§ **Task to carry out**:
Pull every line that includes the word "beside" out of the data below and copy it.
== Segment start ==
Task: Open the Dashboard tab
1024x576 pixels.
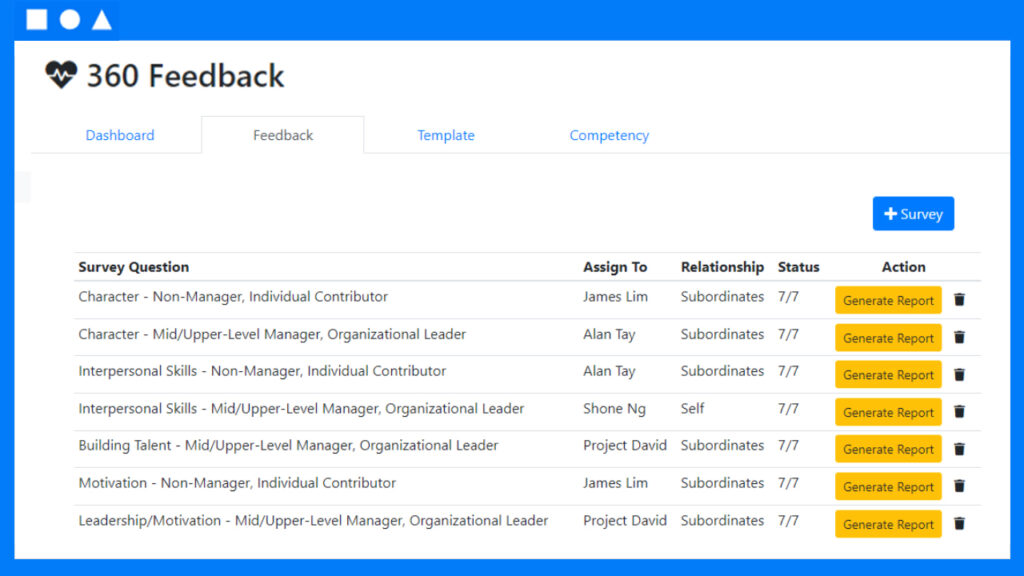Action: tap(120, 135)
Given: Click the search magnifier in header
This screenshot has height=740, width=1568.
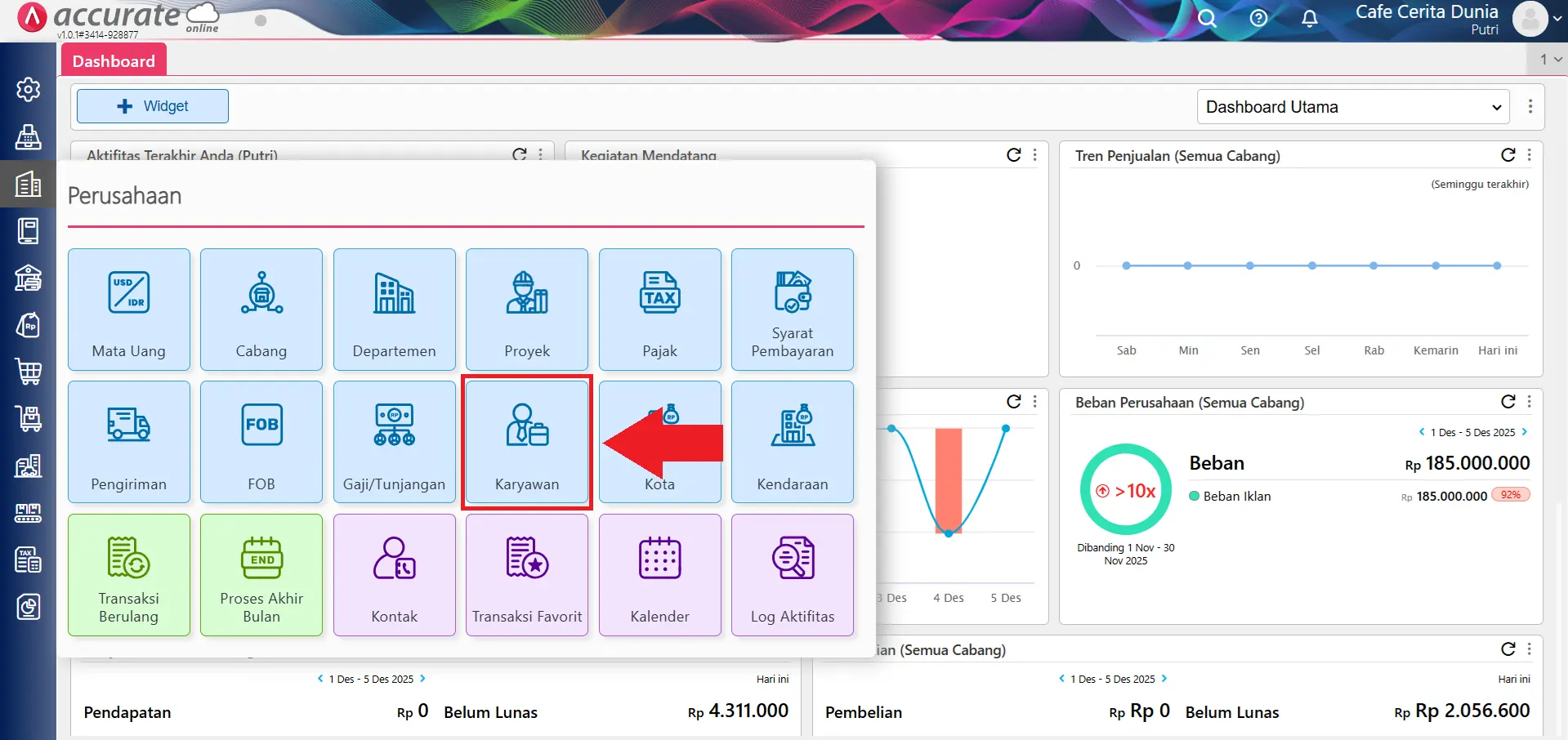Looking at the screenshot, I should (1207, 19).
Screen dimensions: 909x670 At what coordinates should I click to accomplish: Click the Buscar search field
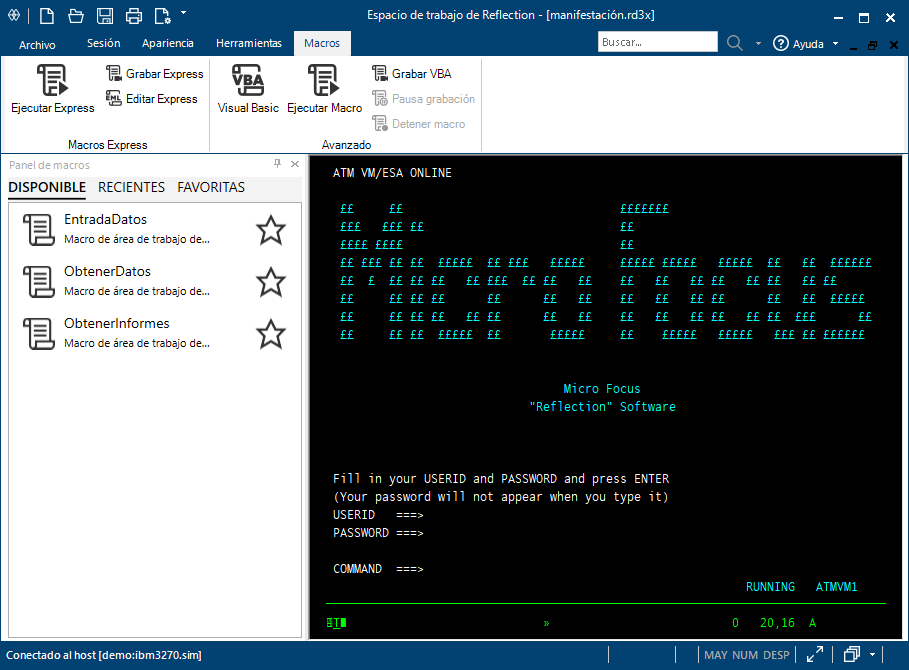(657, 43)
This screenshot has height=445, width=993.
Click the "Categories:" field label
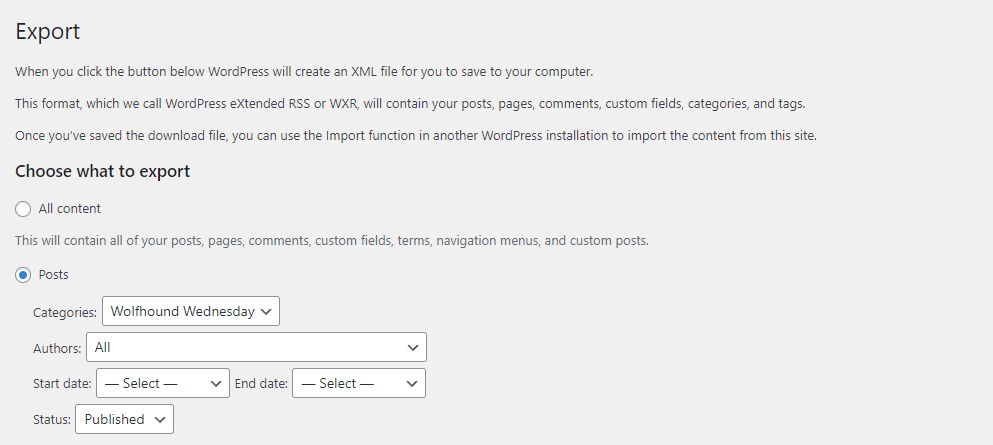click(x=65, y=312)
== Segment end ==
== Segment start ==
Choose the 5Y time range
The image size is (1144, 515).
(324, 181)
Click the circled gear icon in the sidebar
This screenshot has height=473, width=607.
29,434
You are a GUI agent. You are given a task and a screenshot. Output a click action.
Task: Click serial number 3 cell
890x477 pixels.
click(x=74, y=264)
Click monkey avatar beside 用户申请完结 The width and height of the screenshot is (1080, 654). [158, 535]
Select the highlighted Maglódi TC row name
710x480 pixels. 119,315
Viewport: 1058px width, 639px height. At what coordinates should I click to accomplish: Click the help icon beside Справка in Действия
== Segment end ==
§ **Exercise solution**:
Click monkey avatar beside 用户申请完结 The width and height of the screenshot is (1080, 654). [158, 535]
Viewport: 1058px width, 639px height. At what coordinates should I click to accomplish: Click the help icon beside Справка in Действия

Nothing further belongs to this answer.